The difference between the results of our study and that of Hattori et al. may reflect the fact that our study used 3-T MRI and the diffusion tensor was imaged with a 32-axis MPG. Examinations of Monte Carlo simulations are said to require at least a 20-axis MPG to measure FA values and a 30-axis MPG to obtain more refined elements of the tensor [40]. Furthermore, in vivo examinations are said to require a 21-axis MPG for the calculation of FA values [41]. Thus the 12-axis MPG used in the study by Hattori et al. does not appear to meet these requirements; our study, which used a 32-axis MPG, may have produced more precise results. One limitation of our study, however, is that our patient group was smaller than that used by Hattori et al. Compared with 1.5-T MRI, 3-T MRI amplifies the distortion owing to the unevenness of the magnetic field. However, it produces high-resolution tensor images because of the increased SNR and a reduction in noise-related errors [42]. Compared with the PDD group in the report by Hattori et al. [14], our PDD group had a somewhat lower MMSE score; this may also have affected the results.

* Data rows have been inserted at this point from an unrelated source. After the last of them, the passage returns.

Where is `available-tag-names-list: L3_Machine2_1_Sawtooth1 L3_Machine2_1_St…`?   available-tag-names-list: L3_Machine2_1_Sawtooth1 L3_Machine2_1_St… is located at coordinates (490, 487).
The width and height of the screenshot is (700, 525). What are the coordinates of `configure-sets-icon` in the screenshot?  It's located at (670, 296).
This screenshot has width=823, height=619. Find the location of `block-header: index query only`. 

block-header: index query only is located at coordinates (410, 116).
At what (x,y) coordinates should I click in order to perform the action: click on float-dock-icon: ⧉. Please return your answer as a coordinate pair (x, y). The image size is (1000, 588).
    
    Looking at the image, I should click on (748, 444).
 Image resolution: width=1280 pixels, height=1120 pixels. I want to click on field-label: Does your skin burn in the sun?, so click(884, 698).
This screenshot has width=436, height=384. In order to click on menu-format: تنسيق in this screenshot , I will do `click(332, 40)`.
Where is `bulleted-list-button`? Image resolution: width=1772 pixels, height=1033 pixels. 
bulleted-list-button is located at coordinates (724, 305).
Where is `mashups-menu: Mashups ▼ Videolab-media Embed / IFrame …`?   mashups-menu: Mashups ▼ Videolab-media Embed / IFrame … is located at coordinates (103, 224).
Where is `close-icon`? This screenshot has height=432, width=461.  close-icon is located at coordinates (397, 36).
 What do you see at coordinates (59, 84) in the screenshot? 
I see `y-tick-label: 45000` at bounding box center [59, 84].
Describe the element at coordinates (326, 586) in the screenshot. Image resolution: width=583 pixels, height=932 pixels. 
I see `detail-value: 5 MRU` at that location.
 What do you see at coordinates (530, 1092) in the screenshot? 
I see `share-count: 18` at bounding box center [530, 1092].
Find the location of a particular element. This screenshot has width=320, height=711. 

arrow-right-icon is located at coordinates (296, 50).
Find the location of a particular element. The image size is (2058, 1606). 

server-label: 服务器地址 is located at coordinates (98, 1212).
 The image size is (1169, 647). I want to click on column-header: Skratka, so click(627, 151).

Hattori et al. reported significant correlations between reduced FA and MMSE score in the parietal lobe bilaterally, including in the precuneus; however, our results showed a significant correlation between the FA value of only the left side of the precuneus and the MMSE score. One possible reason why the right precuneus did not produce the same result could be that the FA changes in the precuneus were small and at the threshold value, i.e. the limit of detection (TFCE-corrected P < 0.05). Figure 3 shows that major sections in the left precuneus are almost entirely red, indicating the significant correlation between MMSE and FA. Another possible reason why this change was found only on one side is that our results may reflect the laterality of cognitive-related white alterations. Hence, further studies are needed to clarify whether cognitive impairment is associated with laterality of white matter alterations.

We previously reported reduced FA in the anterior cingulate fibre tracts in PD patients and a significant correlation between FA in the anterior cingulate fibre tracts and MMSE score by using tract-specific analysis in PDD patients [17]. In the present study, we detected reduced FA bilaterally in the cingulate fibre tracts of PDD patients compared with in normal controls, but we did not detect any reduced FA in PD patients or a significant correlation between FA in the anterior cingulate fibre tracts and MMSE score when we used TBSS in PDD patients.

Compared with TSA, TBSS can influence the outcome by multiple comparisons, whereas TSA has the advantage of detecting abnormalities in specific white matter tracts. Therefore, our use of TBSS may have been the reason why we did not detect reduced FA in the anterior cingulate fibre tracts in PD patients.

The limitations of our study need to be addressed. Because the diagnoses of PD and PDD were not histopathologically confirmed, the possibility of misdiagnosis remains. However, the validity of the diagnoses is supported by the finding that, 24 months or more after undergoing imaging, all of the patients continued to respond satisfactorily to anti-parkinsonian therapy and remained free of atypical parkinsonism.

In conclusion, we consider that the finding of diffusion abnormalities in the cerebral white matter of PDD patients reflects structural changes resulting from Lewy abnormalities in the cerebral white matter. Our study also found a relationship between cognitive impairment and alteration of white matter adjacent to the prefrontal area and in the genu of the corpus callosum. These changes may be useful in assessing the onset of dementia in PD patients.